Rilascio della proteina prionica mediante vescicole extracellulari in cellule neuronali A1: dall'ottimizzazione del protocollo di purificazione al controllo farmacologico con modulatori vegetali dell'autofagia

Abstract

Le malattie prioniche sono forme neurodegenerative, caratterizzate dalla trasformazione della proteina prionica (PrPC) nella forma “scrapie” (PrPSC) e dal suo accumulo e nel sistema nervoso centrale. Le forme umane includono la malattia di Creutzfeldt-Jacob, Gerstmann-Sträussler-Scheinker, l'insonnia familiare fatale e Kuru a patogenesi familiare, sporadica, trasmissibile o iatrogena. La diffusione della PrPSc al cervello sfrutta vescicole extracellulari (EVs), che promuovono la neuroinvasione. Le malattie prioniche condividono al pari di altre malattie neurodegenerative più conosciute, come Alzheimer, il morbo di Parkinson e la sclerosi laterale amiotrofica, sono caratterizzate dall'accumulo di materiale amiloidogenico nel tessuto cerebrale. Tutti questi tipi di malattie neurodegenerative sono definite proteinopatie, favorite dalla compromissione della proteostasi nei neuroni, che porta all'accumulo di materiale amiloidogenico e conseguente morte neuronale. L'autofagia è un meccanismo principali per liberare il citoplasma da aggregati ed evitare l'apoptosi; la sua alterazione è una caratteristica tipica del tessuto cerebrale contenente PrPSc. Il controllo del processo di autofagia e della neurodiffusione della PrPSc può rappresentare un approccio terapeutico innovativo. Poiché il percorso di formazione della PrPSc segue le stesse fasi della PrPC, è stato proposto che la modulazione del traffico della PrPSc possa essere bersaglio terapeutico. Lo scopo della tesi è comprendere come la modulazione farmacologica dell'autofagia può modificare il rilascio di PrPC negli EV nella linea cellulare neuronale A1. Questo intervento farmacologico si concentra principalmente su due composti vegetali definiti come possibili agenti neuroprotettivi: l'acido ursolico e il trealosio. Inoltre, abbiamo migliorato il protocollo di isolamento degli EV per ottenere un campione di EV più arricchito per ottenere un campione di EV più arricchito per l'analisi del PrPC.

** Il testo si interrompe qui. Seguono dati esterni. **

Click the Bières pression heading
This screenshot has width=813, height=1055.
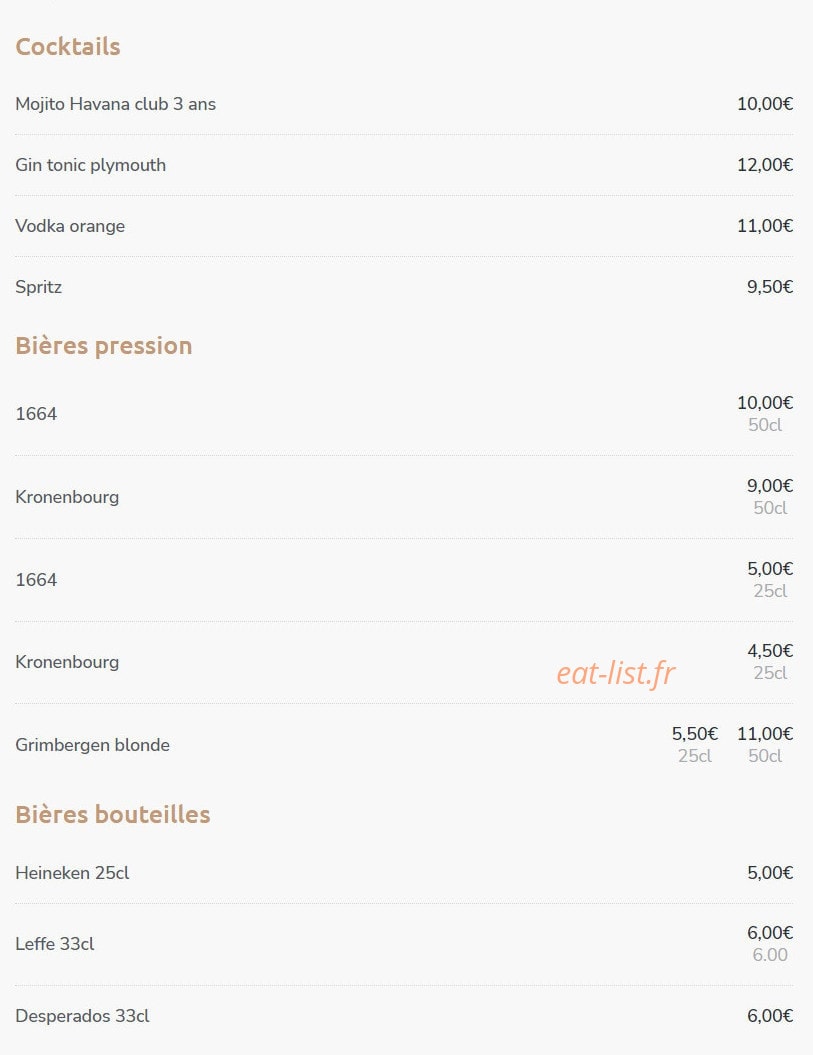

Prion diseases are lethal progressive neurodegenerative diseases, characterized by prion protein (PrPC) transformation into “scrapie” form (PrPSC) and it’s accumulation and spreading throughout the central nervous system. Human forms include Creutzfeldt-Jacob disease, Gerstmann-Sträussler-Scheinker syndrome, fatal familial insomnia and Kuru. Pathogenesis is familiar, sporadic, transmissible or iatrogenic. The main hypothesis propose PrPSc spreading to the brain into extracellular vesicles (EVs), that also promote neuroinvasion. Prion diseases share many clinical symptoms with the most known neurodegenerative diseases – such as Alzheimer’s disease, Parkinson disease and amyotrophic lateral sclerosis - they are also characterized by the accumulation of amyloidogenic material in the brain tissue. All these types of neurodegenerative diseases are defined as proteinopathies. At the basis of proteinopathies there is an impairment of proteostasis processes in neuronal cells, which lead to amyloidogenic material accumulation and subsequent neuronal death. Autophagy is one of the most important mechanisms to clear cytoplasm from aggregates and avoid apoptosis. Patients suffering of neurodegenerative diseases show a marked imbalance of autophagy flux, leading to the progression of the disease. The control of autophagy process and PrPSc neurodiffusion could be an innovative therapeutical approach. Since PrPSc pathway of formation follows the same steps of PrPC, it has been proposed that the modulation of PrPSc trafficking could represents a target for therapy. The aim of this thesis is to understand how pharmacological modulation of autophagy can modify PrPC release in EVs in neuronal cell line A1. This pharmacological intervention focuses mainly on two plant-derived compounds recently defined as possible neuroprotective agents ursolic acid and trehalose. Also, we improved EVs isolation protocol to obtain the more enriched-EVs sample for PrPC analysis.